Exercise instructions: Copy the records word for word, starting at the line that contains "You are a computer-use agent. The" and continuing through the end of the records. Leave the pictures out of your copy.

Word and item position data:
※
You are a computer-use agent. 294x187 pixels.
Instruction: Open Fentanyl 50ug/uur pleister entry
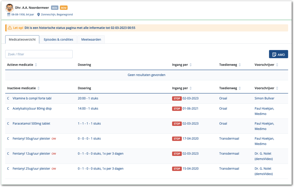pyautogui.click(x=31, y=139)
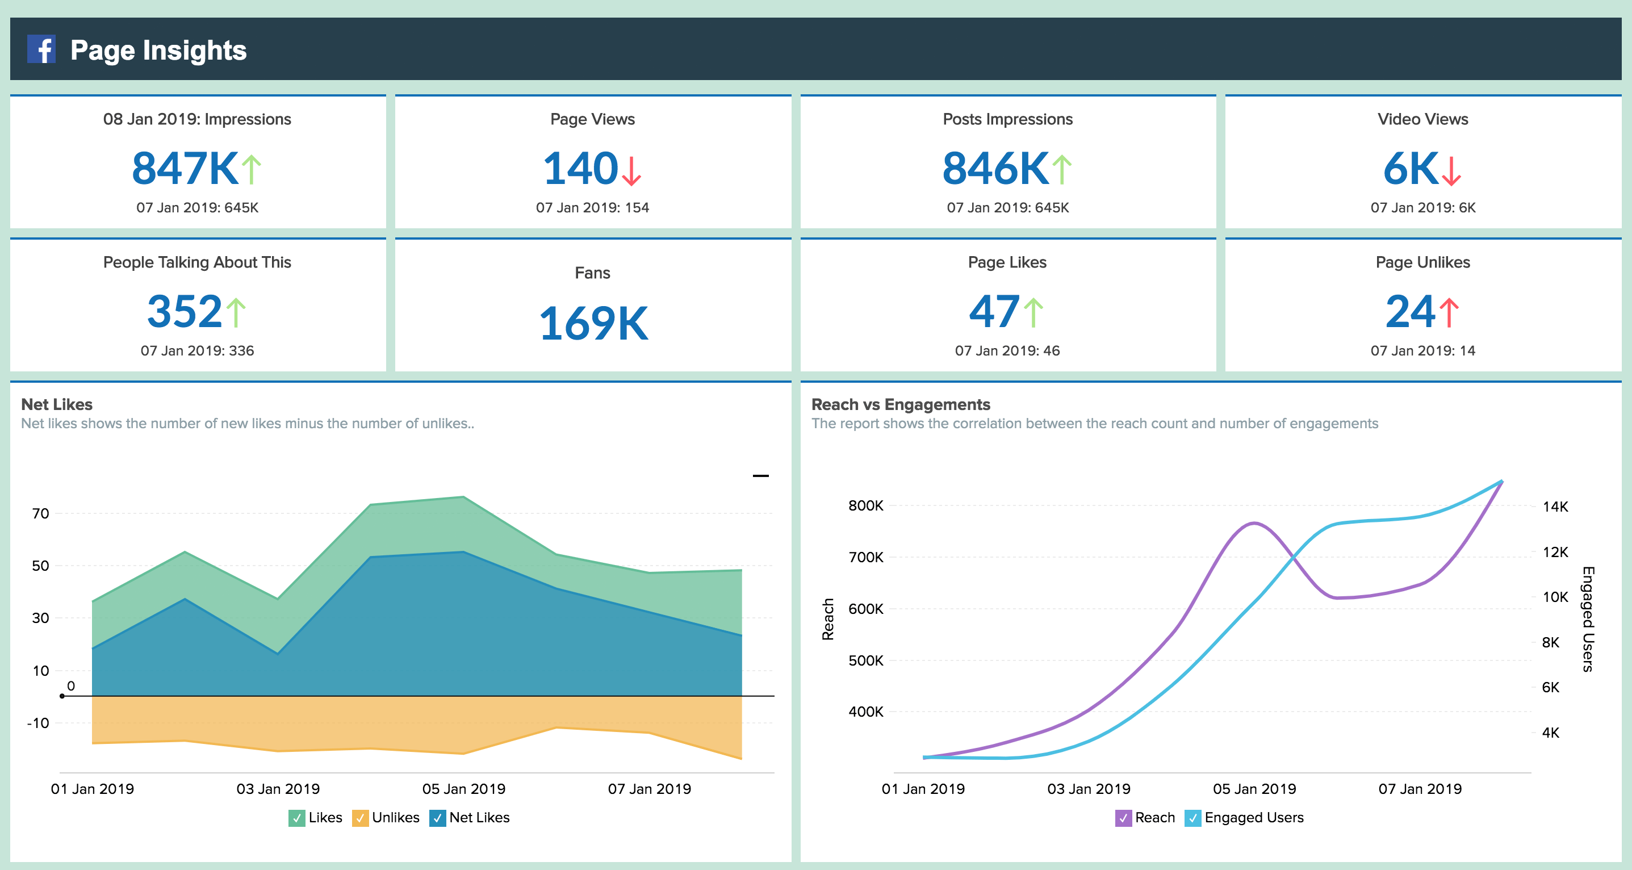Click the dash icon on Net Likes chart
1632x870 pixels.
tap(761, 475)
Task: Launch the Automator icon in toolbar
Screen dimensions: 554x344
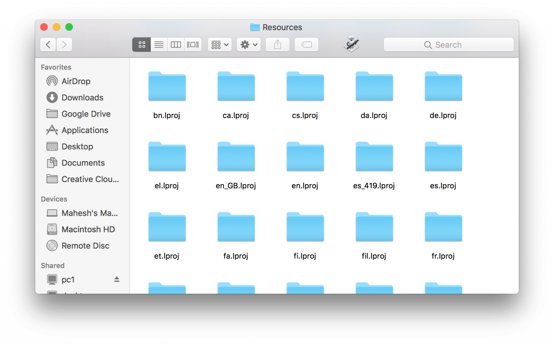Action: coord(352,44)
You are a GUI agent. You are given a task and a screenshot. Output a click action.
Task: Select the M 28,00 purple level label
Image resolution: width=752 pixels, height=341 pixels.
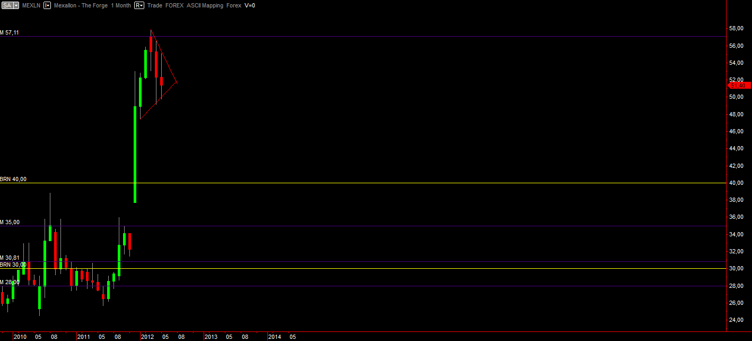coord(10,282)
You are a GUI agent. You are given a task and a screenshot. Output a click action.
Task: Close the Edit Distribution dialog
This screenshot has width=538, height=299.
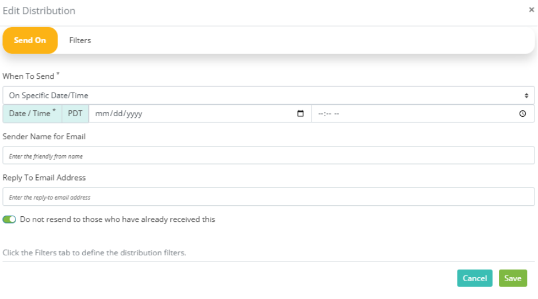coord(532,10)
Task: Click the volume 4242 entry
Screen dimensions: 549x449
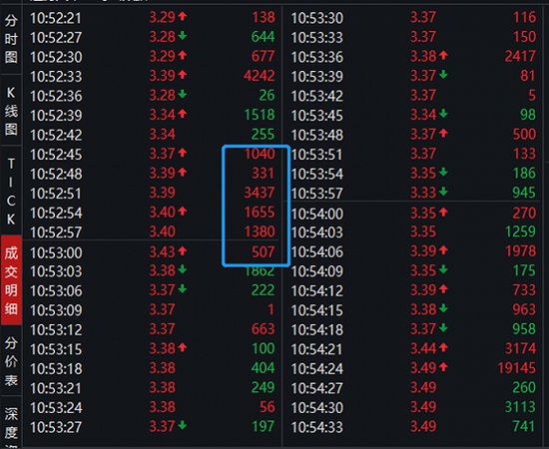Action: (260, 76)
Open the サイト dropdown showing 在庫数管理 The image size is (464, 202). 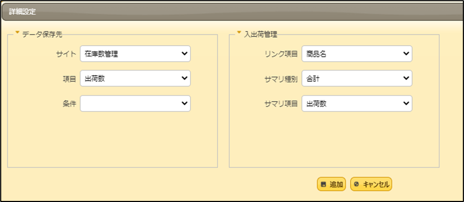click(x=135, y=54)
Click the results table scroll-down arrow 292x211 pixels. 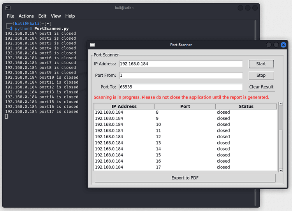click(281, 170)
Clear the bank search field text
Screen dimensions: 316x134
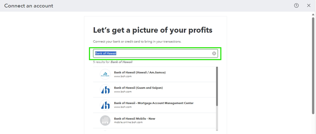tap(214, 54)
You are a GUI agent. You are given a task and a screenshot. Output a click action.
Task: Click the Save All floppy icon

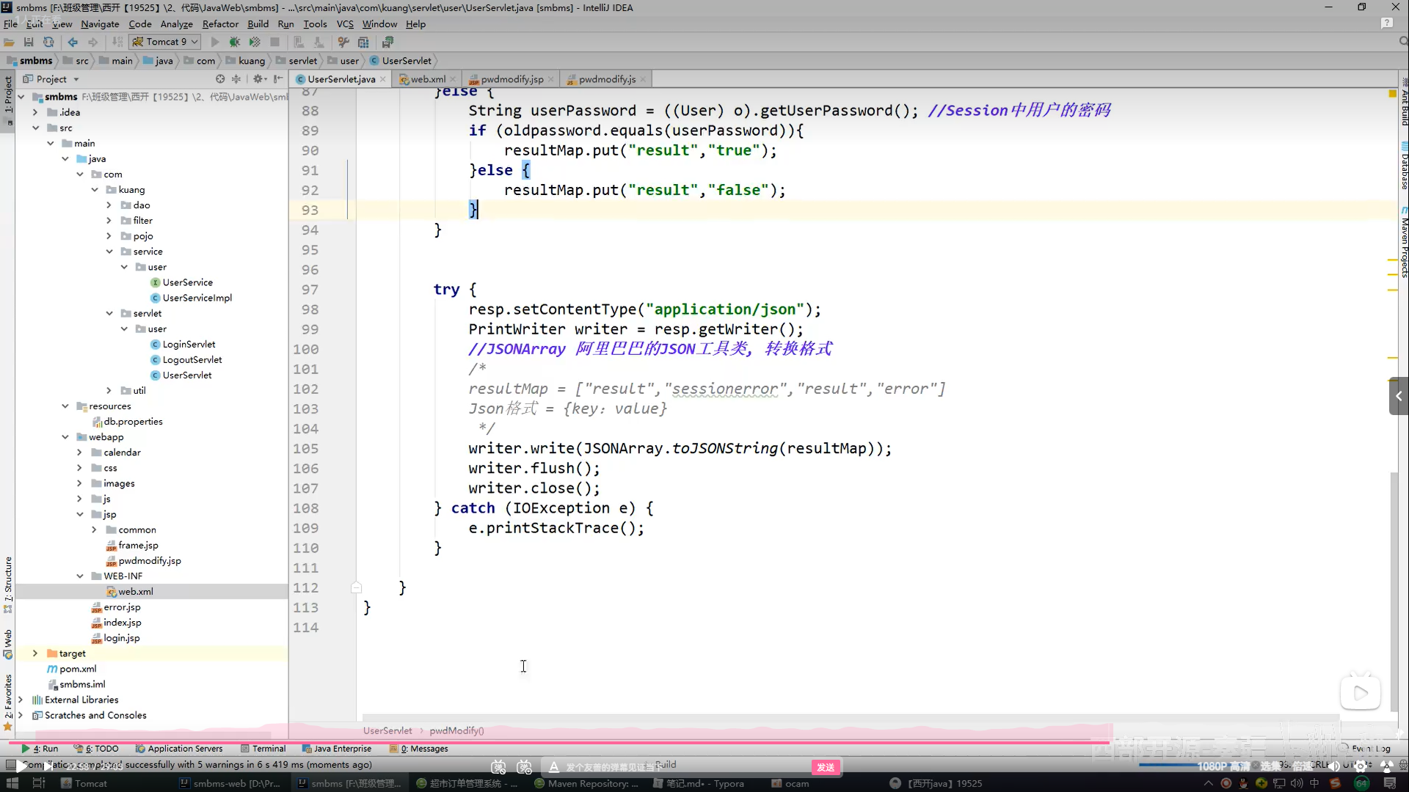[x=29, y=42]
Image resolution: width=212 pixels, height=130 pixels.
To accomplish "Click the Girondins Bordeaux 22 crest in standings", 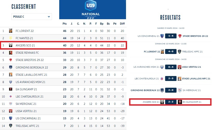I will coord(11,67).
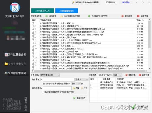Switch to 文件批量复制工具 tab
The height and width of the screenshot is (113, 152).
tap(43, 11)
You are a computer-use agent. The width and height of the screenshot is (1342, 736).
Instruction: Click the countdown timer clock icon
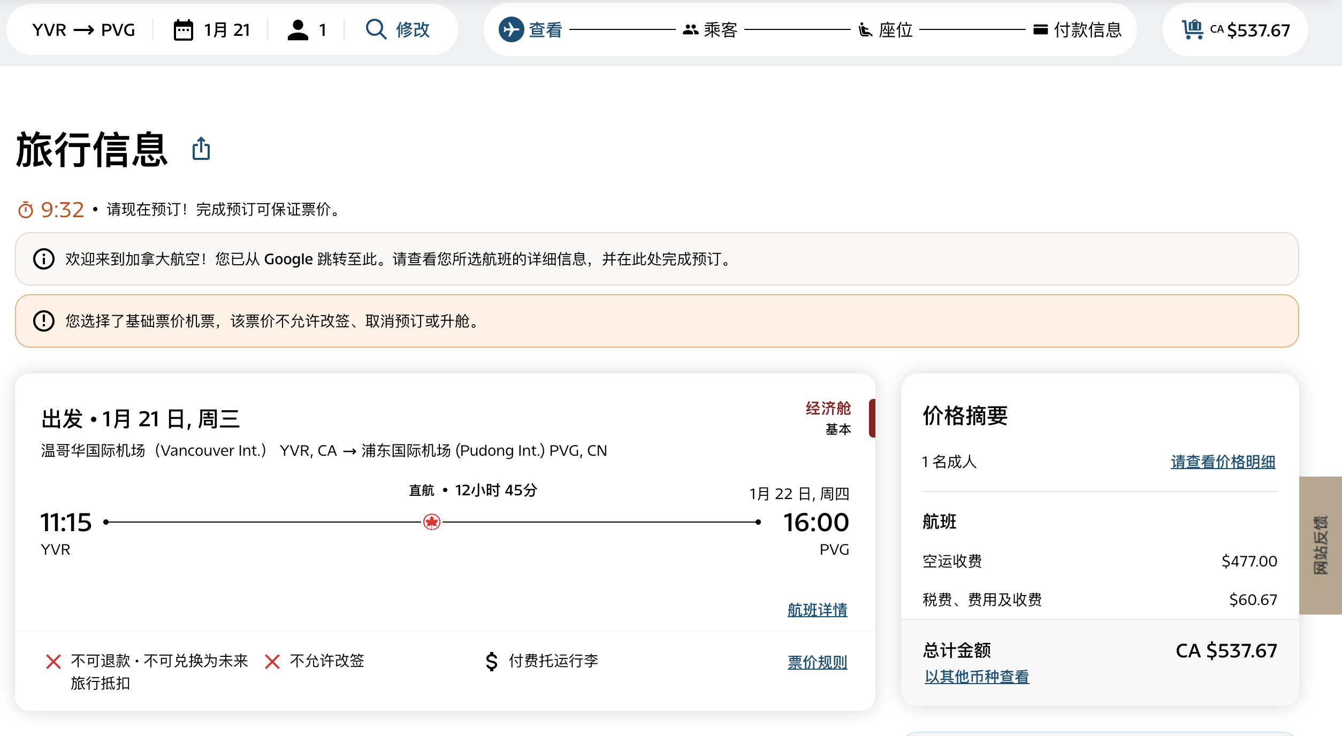tap(26, 210)

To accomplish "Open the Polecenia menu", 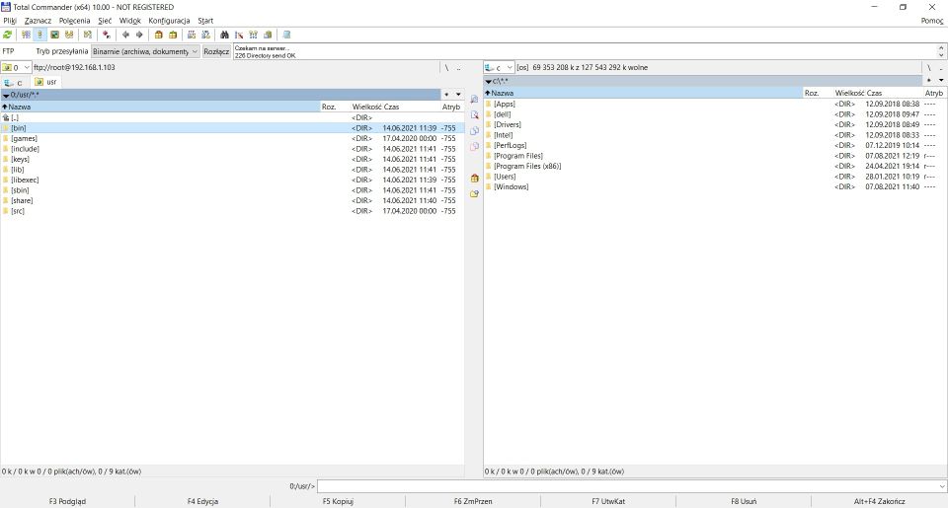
※
Result of this task:
You are a computer-use agent. The width and height of the screenshot is (1342, 736).
Instruction: Click the countdown timer clock icon
tap(26, 210)

To accomplish "Open the Polecenia menu", 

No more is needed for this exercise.